Fiyat istikrarı nasıl ölçülür?
.
Bu hafta enflasyona odaklandık. Geçen hafta yayınlanan rekor ilk çeyrek büyümesinden sonra Haziran’da tüketici fiyatlarında sert düşüş konuyu ilginç kıldı. Geri planda para politikası ve faiz artışı çekişmesi yatıyor.
Piyasa ekonomisinin etkin işleyişinde fiyat istikrarının önemi her fırsatta vurgulanır. Kesinlikle katılıyorum. Ancak fiyat istikrarı aslında nitel bir kavramdır. Niceliğe yani somut bir sayıya dönüştürmek tahmin edildiğinden çok daha zordur.

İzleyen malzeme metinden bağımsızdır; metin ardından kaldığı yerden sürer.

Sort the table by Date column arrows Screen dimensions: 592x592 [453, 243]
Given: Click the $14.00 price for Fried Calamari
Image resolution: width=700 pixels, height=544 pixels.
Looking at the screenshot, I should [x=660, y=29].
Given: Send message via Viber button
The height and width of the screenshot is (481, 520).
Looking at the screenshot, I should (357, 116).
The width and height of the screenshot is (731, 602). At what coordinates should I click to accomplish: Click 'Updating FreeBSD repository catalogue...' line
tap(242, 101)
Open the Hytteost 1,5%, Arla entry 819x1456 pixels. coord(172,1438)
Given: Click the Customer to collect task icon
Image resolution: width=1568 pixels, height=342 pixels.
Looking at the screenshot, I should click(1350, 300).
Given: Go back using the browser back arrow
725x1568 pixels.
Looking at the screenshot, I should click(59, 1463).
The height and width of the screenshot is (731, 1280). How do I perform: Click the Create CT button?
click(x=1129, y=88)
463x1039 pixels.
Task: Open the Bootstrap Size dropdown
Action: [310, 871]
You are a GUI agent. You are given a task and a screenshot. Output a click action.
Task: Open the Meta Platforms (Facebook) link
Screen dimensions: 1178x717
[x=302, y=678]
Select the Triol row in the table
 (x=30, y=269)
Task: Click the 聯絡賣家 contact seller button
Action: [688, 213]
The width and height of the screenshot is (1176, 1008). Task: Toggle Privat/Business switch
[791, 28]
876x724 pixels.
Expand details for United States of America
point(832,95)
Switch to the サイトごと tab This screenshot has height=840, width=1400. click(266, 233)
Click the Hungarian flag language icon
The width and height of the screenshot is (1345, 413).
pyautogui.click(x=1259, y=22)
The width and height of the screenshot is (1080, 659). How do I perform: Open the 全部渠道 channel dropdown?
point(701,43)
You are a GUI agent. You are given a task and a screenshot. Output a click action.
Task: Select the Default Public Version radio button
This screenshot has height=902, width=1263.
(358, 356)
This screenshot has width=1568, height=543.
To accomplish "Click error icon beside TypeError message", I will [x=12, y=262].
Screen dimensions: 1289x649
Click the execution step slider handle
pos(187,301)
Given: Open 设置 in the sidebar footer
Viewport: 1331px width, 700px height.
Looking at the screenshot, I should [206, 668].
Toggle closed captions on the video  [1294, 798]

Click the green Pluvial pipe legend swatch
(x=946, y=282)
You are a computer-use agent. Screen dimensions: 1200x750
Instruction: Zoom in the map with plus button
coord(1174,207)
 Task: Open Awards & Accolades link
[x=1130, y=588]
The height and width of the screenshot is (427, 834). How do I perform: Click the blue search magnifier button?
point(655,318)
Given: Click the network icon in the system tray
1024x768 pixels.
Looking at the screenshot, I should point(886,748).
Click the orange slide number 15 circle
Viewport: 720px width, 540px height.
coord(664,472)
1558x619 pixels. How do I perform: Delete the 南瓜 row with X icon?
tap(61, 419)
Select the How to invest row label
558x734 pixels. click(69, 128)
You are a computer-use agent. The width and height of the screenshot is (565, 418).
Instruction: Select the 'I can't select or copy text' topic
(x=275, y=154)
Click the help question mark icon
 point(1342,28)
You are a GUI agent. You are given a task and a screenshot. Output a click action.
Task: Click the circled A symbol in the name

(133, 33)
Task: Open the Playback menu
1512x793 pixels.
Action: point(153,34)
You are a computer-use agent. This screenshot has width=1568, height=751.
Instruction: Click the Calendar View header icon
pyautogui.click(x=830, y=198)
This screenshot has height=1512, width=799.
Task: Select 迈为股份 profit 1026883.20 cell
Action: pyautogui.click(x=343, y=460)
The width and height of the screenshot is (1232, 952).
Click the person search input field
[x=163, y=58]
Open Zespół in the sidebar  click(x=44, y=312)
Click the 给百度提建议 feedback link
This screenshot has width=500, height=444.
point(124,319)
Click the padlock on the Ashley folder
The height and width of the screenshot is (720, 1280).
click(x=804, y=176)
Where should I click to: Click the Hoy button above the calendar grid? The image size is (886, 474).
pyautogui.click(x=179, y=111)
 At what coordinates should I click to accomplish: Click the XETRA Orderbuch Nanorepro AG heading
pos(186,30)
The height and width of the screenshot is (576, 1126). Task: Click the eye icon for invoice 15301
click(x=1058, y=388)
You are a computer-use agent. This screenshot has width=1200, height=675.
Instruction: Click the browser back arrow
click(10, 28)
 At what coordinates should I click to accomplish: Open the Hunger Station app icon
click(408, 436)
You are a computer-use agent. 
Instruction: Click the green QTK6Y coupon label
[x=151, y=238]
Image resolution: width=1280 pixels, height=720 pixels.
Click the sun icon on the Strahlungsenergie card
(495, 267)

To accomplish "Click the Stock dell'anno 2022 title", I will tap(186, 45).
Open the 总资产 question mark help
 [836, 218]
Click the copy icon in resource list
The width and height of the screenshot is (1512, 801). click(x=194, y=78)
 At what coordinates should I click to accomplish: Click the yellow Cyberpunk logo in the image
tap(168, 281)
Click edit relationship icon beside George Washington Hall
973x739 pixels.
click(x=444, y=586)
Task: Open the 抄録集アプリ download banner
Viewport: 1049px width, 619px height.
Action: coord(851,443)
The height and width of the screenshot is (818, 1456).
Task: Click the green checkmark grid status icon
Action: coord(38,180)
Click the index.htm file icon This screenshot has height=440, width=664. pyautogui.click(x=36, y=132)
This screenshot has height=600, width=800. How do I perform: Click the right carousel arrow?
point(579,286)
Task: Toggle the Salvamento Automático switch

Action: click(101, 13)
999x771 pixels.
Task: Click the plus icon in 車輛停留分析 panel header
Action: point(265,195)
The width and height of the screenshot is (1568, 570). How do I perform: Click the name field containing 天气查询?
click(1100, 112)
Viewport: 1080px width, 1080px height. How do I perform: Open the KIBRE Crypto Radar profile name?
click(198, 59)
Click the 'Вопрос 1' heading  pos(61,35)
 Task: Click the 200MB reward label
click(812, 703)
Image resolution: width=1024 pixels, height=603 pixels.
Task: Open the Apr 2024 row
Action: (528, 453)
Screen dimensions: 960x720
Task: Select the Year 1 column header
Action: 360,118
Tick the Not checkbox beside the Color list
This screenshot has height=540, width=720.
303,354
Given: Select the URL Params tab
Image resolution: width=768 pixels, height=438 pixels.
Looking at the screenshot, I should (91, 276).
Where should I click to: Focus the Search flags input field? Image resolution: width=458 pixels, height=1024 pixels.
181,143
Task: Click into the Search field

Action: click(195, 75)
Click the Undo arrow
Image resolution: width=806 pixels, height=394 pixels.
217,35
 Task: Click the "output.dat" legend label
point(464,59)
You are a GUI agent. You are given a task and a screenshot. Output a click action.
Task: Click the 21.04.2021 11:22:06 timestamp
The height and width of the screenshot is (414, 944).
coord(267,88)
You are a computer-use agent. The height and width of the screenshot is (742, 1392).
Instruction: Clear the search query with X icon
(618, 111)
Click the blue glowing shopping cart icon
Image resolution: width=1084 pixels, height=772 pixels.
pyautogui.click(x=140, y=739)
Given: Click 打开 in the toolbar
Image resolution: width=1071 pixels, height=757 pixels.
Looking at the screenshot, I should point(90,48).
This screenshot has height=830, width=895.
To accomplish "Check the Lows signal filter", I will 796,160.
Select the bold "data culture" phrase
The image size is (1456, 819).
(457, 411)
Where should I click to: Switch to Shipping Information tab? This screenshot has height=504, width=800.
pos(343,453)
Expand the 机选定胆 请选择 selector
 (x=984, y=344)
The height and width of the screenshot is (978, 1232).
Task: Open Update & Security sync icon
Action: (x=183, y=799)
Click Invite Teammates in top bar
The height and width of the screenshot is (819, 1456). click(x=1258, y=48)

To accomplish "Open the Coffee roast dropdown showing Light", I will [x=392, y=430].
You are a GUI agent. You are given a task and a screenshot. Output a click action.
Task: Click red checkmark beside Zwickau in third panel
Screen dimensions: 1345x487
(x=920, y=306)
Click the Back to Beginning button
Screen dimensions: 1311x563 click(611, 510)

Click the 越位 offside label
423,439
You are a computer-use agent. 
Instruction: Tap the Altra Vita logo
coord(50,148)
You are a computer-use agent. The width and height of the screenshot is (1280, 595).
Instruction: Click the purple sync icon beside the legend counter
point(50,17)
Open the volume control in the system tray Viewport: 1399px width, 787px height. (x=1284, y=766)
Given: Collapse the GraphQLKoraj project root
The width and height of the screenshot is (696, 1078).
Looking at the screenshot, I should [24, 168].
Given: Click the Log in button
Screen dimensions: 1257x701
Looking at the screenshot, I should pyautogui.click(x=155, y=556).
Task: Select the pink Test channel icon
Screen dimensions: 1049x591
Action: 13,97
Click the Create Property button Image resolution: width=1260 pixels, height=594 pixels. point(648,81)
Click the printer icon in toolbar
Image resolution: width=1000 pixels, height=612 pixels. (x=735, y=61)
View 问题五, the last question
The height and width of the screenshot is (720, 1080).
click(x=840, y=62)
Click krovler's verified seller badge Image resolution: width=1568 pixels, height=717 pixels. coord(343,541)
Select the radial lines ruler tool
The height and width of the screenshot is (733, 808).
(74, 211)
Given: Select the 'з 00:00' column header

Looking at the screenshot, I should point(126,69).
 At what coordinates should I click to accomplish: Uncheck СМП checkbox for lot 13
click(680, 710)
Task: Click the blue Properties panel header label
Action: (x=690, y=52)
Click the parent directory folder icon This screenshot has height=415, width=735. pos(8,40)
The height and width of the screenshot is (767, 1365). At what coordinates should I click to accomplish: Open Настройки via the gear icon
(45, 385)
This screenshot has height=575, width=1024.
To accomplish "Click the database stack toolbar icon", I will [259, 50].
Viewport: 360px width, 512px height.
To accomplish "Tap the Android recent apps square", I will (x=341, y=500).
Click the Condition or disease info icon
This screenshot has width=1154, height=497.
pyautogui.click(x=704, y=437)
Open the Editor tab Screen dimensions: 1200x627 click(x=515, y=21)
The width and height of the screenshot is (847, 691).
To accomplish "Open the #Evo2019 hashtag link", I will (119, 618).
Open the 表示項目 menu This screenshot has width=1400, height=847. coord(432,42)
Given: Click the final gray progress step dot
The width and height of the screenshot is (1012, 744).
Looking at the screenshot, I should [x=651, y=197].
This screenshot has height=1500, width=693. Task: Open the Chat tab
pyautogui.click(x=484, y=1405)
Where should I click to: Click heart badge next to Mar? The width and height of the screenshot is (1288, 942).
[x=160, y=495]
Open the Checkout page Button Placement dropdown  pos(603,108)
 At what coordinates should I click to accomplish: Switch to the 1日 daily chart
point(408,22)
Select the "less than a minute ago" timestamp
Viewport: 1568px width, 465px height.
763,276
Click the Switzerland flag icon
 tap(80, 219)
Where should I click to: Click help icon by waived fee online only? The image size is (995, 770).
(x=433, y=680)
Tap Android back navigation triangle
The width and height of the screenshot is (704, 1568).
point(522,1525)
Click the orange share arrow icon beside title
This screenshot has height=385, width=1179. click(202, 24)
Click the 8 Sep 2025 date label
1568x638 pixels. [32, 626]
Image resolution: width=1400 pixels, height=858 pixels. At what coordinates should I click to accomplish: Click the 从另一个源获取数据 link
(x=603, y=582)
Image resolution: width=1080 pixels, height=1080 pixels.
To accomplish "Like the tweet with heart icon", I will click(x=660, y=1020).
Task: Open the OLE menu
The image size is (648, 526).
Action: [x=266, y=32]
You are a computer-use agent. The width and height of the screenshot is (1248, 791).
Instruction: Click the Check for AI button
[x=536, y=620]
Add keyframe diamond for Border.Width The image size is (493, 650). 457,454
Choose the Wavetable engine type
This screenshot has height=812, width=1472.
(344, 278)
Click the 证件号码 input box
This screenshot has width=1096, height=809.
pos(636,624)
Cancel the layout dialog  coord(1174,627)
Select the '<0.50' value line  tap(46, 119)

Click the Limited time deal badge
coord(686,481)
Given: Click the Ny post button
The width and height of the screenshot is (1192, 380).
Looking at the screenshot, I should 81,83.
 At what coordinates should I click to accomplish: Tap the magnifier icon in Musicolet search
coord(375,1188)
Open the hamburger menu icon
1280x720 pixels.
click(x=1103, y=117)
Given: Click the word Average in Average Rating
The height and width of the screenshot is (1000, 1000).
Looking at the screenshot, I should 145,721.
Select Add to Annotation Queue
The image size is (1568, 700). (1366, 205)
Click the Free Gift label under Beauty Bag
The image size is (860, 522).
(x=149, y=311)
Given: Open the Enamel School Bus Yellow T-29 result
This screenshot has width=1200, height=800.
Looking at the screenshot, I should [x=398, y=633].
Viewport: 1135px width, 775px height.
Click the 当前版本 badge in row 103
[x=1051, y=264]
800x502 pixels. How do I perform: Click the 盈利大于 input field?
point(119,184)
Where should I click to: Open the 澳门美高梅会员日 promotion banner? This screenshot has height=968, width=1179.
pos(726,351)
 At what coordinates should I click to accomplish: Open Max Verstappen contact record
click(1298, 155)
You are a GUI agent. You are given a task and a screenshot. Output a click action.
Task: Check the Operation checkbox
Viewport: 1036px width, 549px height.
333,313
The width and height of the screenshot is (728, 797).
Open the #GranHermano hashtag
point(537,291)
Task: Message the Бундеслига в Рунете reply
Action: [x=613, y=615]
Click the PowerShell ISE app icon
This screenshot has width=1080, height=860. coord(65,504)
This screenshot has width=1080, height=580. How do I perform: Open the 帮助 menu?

İktisatçılar sık sık Alan Greenspan’ın tanımını kullanır. Mealen, “ekonomik aktörler kararlarında enflasyonu hesaba katmıyorsa fiyat istikrarı vardır” der. Yüzde kaç enflasyonun bunu sağladığına cevap vermez.
Sanırım sorunu anladınız. Hangi fiili enflasyon düzeyinde fiyat istikrarından söz edebiliriz? Her yerde ve daima tek bir sayı mıdır? Yoksa diğer ekonomik koşullardan, özellikle büyüme hızından etkilenir mi?
Pratik bir tanım
Benim bu sorunla ilk karşılaşmam 1970’lerin başına gidiyor. Internet yok; Türkiye’de veri bulamıyoruz. Londra’ya gittim. LSE’nin harika kütüphanesinde büyüme-ihracat ilişkisi üzerine veri topluyorum.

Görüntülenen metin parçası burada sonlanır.